**Selected passage:**
Five steps of IT leadership

Will Conaway is CIO of Prime Healthcare, which has 40,000 employees, 45 hospitals, and healthcare facilities in 14 states, and a professor for Cornell University’s Industry Labor Relations master’s degree program. His courses include organizational strategy, change management, psychology of leadership, and healthcare certificate programs. Will’s dual existence running IT and teaching has given him a unique perspective on what makes CIOs successful. Conaway has turned this perspective into a list of the “Five Steps of IT Leadership.”

Step 1. Ask the right project definition questions

Can you state with confidence that everyone on a project team understands the scope and target outcome of a project? If not, your project is likely to fail.

“Whenever we launch a new initiative, I go around the room and ask everyone to define the project,” says Conaway. “If even one of the team members has a different understanding of the project than everyone else, we are not ready to start.”

At one point in his career, Conaway and his team were asked by the Employee Health division of his company to build a customer help desk solution modeled after IT’s own service desk. What the IT team heard was “we want you to replicate the tool,” and that’s what they delivered. But what Employee Health required was something quite different: a tool customized for their needs.

“Because we did not drive for total clarity on the request, we did not get the solution right. There was the simple miss of asking what adds value for the customer,” says Conaway.

While Conaway’s team was able to deliver the right solution, the experience reinforced to him the need for IT leaders to ask the right questions before moving forward. What’s more, “by asking the right questions, you encourage people to think analytically, to take ownership for a project, and to limit scope creep,” he says.

**Supplied data:**

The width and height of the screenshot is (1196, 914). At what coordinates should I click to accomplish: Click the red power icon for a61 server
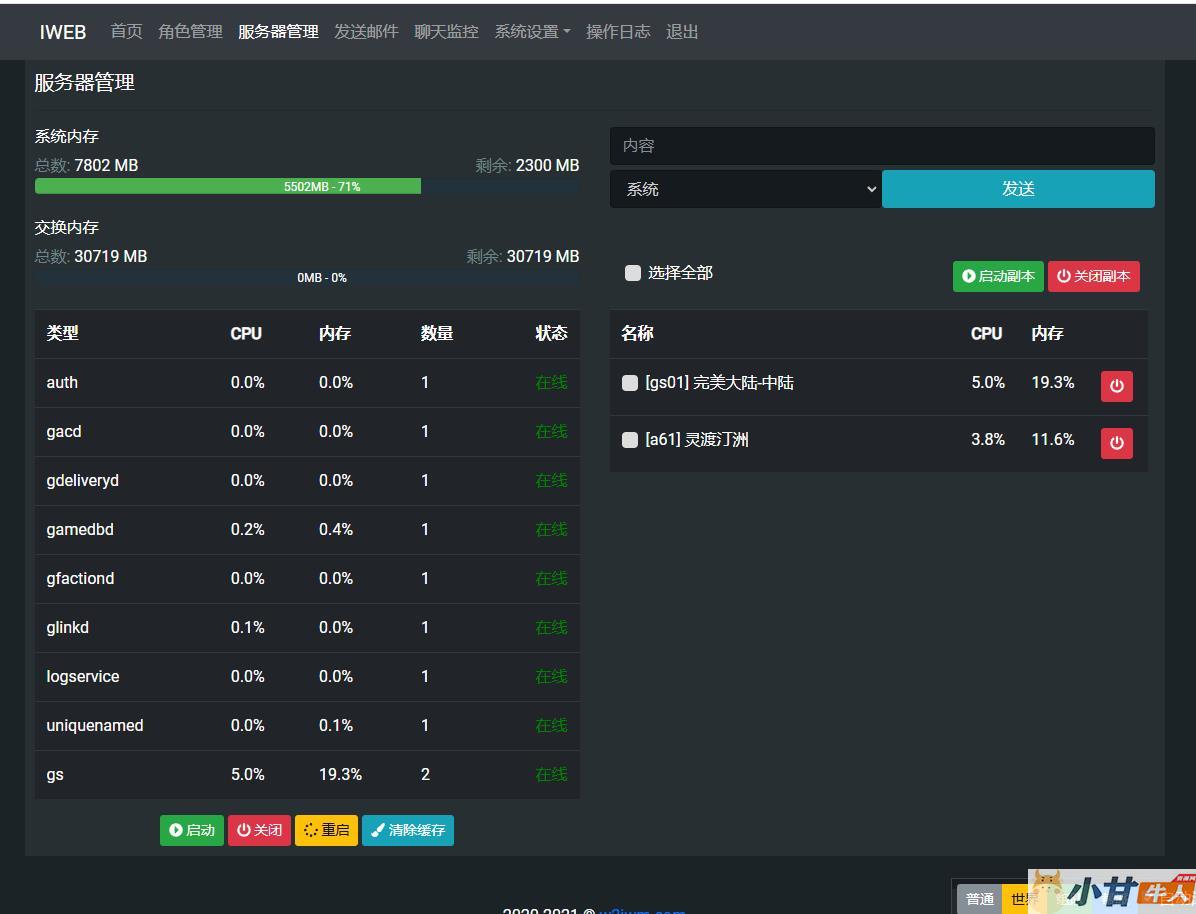click(x=1116, y=443)
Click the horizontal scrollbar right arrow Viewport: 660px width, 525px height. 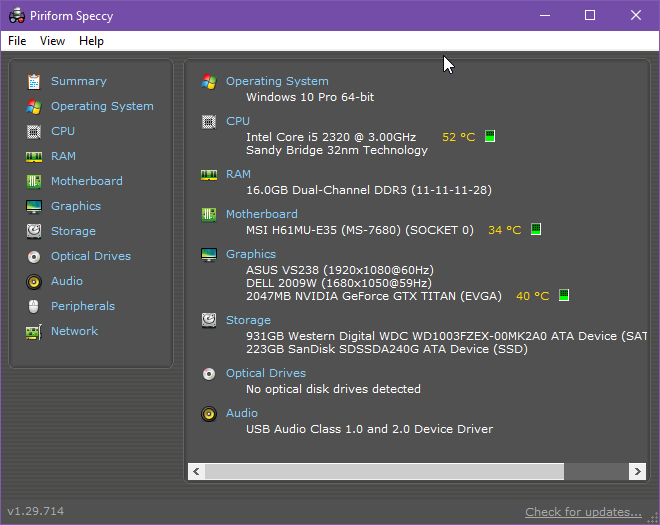pos(636,471)
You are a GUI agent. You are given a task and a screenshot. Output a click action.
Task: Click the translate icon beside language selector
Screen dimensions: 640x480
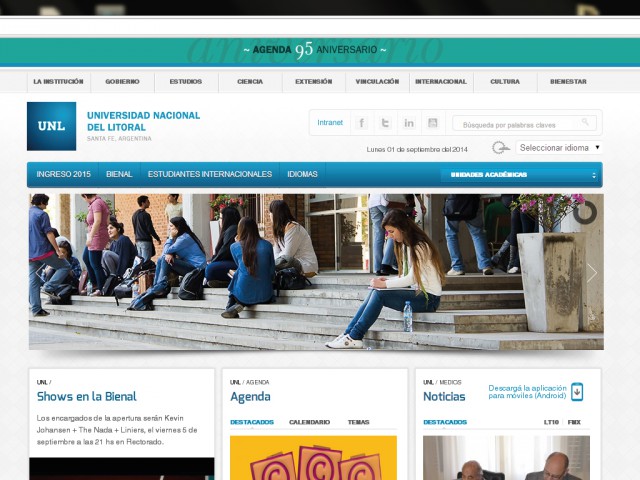500,148
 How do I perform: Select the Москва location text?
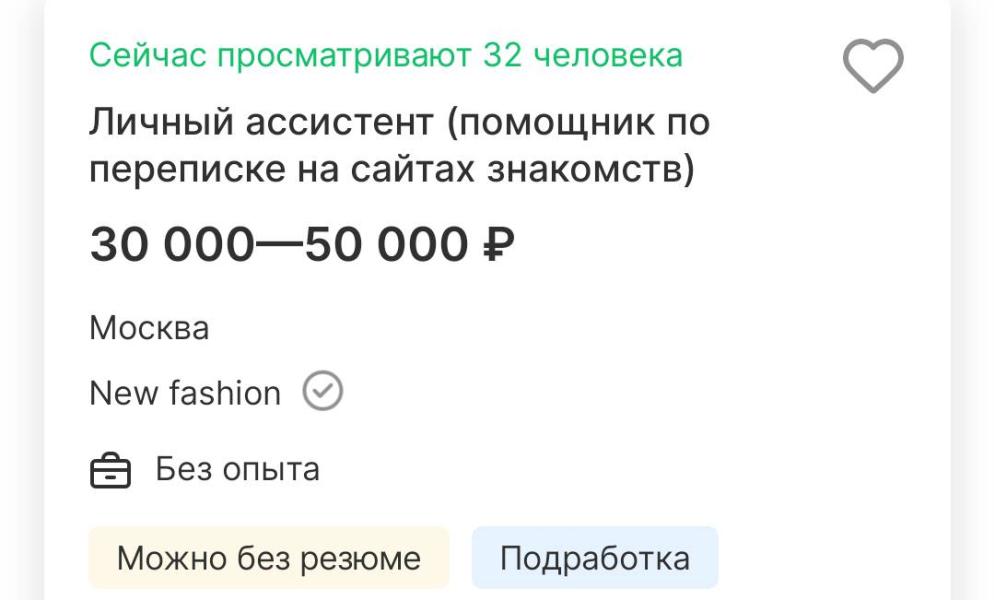(x=149, y=328)
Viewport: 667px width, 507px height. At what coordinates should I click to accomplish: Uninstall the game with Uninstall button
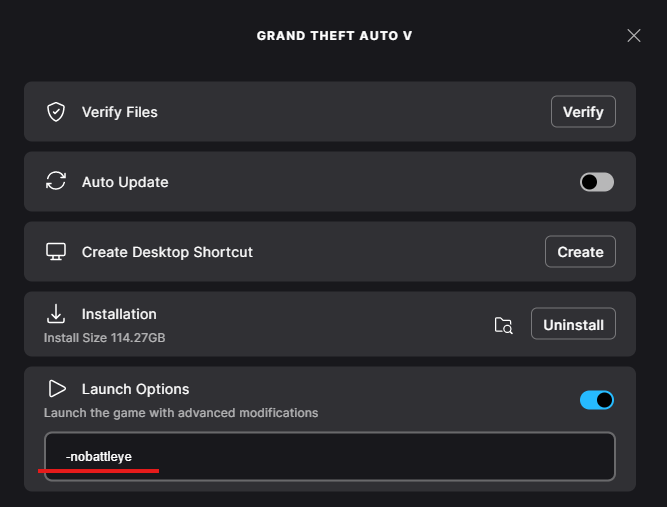tap(573, 324)
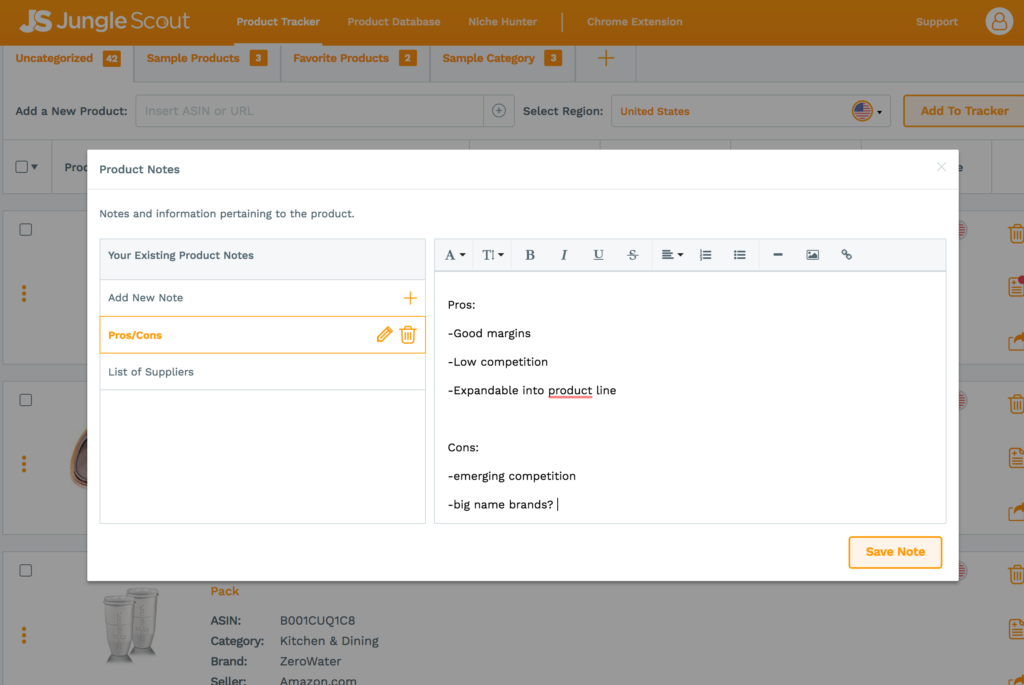Insert an unordered bullet list

(739, 255)
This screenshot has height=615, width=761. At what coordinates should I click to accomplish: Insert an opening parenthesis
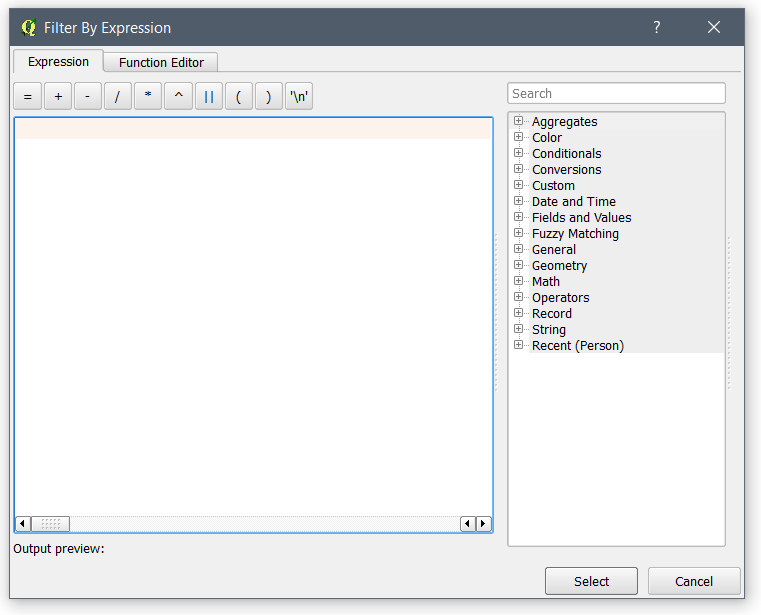pyautogui.click(x=238, y=97)
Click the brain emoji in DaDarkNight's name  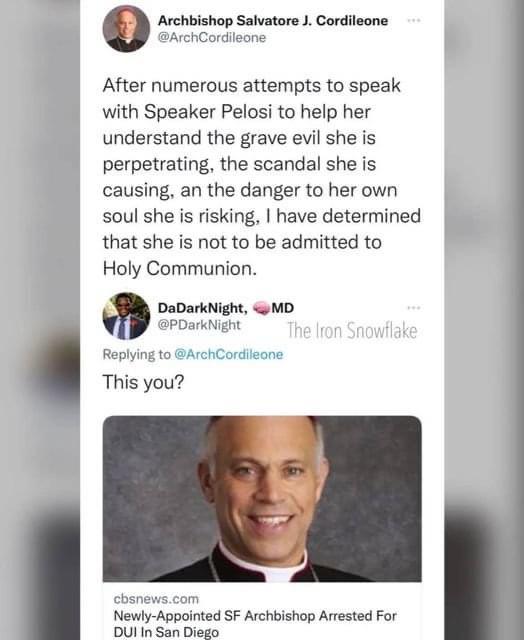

**Problems to work on:**
**A)** Translate this sentence from the IT leadership article into Spanish: "Can you state with confidence that everyone on a project team understands the scope and target outcome of a project?"
**B)** According to the IT leadership article, what courses does Conaway teach? List them all.
**C)** In the IT leadership article, how many hospitals does Prime Healthcare have?
The records aren't needed for any of this.

**Task responses:**
**A)** ¿Puede afirmar con seguridad que todos los miembros de un equipo de proyecto comprenden el alcance y el resultado previsto de un proyecto?

**B)**
- Organizational strategy
- Change management
- Psychology of leadership
- Healthcare certificate programs

**C)** 45 hospitals.